Task description :: Below are the records. Reproduce the line that contains "The height and" and every line after it to the end, exactly and alone.

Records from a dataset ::

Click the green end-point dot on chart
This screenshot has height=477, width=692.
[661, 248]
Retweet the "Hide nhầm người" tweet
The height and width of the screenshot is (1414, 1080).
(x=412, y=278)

Answer to this task ::
The height and width of the screenshot is (1414, 1080).
(x=412, y=278)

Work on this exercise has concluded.